**EXERCISE AIM:** Copy out the entries below exactly as they stand, but only from the line containing "Tap the two-dot like/comment button" through the line containing "Task: Open the change history clock icon".

________________

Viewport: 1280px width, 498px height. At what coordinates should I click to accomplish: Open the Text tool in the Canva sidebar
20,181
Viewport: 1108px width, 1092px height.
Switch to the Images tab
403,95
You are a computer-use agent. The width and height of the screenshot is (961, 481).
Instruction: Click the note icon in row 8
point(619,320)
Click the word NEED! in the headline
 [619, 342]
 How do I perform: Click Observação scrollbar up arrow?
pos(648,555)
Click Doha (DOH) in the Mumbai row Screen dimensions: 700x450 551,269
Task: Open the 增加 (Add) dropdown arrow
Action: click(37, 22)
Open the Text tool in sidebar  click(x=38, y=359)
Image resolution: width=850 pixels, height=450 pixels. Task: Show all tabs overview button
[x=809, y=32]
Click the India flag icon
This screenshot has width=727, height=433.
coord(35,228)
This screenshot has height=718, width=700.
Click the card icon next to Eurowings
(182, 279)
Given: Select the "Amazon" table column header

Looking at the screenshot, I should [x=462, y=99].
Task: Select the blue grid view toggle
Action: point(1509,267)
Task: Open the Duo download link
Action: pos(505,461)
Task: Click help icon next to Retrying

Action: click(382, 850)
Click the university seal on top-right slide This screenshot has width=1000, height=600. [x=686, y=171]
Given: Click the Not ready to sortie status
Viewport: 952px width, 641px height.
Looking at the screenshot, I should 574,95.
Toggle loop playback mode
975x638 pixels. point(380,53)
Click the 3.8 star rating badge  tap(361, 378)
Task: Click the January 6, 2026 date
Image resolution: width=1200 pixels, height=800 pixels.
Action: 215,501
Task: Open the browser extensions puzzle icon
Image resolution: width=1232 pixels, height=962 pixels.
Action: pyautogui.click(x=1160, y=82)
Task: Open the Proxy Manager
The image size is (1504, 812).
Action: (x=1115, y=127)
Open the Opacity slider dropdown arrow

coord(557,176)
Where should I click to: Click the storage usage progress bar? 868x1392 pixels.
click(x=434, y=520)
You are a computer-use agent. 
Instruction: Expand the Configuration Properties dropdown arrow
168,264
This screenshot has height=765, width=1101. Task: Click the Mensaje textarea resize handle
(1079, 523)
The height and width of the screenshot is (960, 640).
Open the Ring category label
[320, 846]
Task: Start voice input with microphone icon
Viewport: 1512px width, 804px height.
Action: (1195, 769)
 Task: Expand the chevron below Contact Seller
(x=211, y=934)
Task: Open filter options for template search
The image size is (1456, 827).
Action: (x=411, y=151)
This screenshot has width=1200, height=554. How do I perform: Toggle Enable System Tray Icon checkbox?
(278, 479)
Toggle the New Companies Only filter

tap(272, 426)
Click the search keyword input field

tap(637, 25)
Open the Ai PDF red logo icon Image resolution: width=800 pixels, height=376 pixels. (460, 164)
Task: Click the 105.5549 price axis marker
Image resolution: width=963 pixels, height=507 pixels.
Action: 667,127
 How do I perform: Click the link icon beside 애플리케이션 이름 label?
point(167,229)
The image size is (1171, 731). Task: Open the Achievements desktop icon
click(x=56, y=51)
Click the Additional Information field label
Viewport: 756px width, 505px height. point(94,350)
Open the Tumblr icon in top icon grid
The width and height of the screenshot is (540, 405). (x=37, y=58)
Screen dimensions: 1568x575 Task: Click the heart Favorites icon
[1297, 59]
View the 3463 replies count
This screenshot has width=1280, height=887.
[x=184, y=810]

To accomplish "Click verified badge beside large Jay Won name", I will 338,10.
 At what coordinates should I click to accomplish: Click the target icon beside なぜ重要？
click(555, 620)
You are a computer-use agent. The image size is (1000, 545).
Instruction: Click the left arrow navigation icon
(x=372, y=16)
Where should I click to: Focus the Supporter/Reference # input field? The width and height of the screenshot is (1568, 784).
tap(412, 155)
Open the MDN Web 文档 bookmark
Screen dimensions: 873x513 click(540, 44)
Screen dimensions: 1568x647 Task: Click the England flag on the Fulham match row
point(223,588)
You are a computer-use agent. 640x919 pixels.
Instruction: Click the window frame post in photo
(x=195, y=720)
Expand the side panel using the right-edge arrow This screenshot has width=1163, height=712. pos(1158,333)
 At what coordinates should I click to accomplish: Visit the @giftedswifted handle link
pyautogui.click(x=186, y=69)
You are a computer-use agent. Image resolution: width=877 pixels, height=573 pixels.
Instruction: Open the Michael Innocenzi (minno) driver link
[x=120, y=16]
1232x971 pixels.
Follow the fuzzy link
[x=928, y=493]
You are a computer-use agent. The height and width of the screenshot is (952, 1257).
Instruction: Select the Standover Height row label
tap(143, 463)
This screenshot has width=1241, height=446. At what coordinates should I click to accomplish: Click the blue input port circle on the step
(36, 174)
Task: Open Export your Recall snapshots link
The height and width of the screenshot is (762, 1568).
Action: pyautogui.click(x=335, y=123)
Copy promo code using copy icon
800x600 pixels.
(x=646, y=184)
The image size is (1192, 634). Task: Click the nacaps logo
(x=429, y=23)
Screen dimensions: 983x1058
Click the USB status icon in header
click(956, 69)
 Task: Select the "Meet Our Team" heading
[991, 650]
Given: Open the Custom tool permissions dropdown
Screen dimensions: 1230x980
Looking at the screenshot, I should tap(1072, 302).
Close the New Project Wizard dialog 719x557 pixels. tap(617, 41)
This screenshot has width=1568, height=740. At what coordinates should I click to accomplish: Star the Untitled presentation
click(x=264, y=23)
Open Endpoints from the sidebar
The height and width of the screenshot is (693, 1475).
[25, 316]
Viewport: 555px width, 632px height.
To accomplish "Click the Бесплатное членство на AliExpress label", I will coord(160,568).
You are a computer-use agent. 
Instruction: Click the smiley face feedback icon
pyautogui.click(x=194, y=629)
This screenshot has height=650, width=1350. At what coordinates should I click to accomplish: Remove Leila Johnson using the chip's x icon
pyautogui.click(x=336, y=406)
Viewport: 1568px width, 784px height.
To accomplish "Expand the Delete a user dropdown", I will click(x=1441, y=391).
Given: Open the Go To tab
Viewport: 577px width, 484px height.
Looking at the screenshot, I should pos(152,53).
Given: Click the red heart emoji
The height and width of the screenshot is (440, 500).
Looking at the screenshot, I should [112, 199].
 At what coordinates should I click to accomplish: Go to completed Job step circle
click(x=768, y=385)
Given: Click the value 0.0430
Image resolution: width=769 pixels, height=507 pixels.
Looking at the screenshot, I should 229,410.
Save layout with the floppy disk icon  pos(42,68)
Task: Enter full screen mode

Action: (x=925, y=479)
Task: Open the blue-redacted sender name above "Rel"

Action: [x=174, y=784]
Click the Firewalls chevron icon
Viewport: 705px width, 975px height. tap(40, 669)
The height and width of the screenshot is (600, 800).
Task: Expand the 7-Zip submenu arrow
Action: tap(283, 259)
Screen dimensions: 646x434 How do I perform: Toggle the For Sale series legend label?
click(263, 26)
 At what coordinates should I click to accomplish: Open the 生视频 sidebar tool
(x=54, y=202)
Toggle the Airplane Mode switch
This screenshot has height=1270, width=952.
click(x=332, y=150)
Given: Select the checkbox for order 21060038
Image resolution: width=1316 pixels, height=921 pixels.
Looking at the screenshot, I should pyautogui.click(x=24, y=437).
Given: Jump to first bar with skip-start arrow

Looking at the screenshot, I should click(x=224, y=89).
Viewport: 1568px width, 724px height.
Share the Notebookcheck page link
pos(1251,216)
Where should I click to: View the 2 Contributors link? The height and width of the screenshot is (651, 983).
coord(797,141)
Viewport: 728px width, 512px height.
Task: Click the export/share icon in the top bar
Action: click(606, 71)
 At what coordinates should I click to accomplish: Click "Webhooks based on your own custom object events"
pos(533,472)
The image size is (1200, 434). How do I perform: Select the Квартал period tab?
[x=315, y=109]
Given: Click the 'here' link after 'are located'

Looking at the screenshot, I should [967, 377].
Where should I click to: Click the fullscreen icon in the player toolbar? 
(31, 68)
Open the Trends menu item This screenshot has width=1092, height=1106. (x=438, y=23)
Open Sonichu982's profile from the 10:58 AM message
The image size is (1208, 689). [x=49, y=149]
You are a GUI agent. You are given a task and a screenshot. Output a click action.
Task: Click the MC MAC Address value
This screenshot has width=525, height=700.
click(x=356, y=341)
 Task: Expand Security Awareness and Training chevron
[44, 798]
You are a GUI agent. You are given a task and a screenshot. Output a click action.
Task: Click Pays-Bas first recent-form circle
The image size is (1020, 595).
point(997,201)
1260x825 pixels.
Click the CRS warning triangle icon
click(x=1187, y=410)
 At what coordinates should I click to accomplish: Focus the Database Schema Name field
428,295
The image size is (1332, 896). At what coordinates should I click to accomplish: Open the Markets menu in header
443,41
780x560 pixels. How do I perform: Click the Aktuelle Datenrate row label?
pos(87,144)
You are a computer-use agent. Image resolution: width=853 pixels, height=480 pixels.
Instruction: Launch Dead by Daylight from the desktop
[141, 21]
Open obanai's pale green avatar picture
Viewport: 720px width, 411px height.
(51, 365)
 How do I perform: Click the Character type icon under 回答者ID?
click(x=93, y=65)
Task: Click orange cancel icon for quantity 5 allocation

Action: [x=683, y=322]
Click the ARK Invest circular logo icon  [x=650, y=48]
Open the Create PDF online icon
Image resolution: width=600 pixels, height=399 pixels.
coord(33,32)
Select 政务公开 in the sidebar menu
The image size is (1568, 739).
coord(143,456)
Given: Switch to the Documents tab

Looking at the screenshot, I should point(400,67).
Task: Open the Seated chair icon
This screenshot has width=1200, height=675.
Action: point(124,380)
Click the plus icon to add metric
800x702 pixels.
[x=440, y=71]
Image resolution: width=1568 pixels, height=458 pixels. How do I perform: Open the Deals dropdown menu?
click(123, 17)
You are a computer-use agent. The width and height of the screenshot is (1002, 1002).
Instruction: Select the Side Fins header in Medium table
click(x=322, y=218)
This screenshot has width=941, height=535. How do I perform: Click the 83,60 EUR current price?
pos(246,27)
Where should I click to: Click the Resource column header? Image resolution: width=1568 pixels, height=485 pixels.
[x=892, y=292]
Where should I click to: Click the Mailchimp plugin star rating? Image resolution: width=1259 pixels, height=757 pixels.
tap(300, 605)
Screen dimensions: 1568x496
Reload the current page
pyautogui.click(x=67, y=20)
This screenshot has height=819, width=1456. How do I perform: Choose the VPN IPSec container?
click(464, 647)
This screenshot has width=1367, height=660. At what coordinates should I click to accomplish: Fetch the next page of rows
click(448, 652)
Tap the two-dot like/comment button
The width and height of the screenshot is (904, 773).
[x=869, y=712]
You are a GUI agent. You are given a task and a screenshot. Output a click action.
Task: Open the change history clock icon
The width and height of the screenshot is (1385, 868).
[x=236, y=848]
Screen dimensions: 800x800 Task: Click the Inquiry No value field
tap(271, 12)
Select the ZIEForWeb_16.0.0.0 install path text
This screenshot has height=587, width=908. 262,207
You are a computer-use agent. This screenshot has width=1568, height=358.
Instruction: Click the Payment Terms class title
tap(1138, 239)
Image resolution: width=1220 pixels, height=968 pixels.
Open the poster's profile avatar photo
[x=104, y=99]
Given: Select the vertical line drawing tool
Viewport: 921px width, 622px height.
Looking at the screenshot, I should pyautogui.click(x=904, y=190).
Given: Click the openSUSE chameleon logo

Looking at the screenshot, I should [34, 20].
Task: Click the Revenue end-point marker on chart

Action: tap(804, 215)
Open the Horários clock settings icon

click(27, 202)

________________

**EXERCISE ANSWER:**
Tap the two-dot like/comment button
The width and height of the screenshot is (904, 773).
[x=869, y=712]
You are a GUI agent. You are given a task and a screenshot. Output a click action.
Task: Open the change history clock icon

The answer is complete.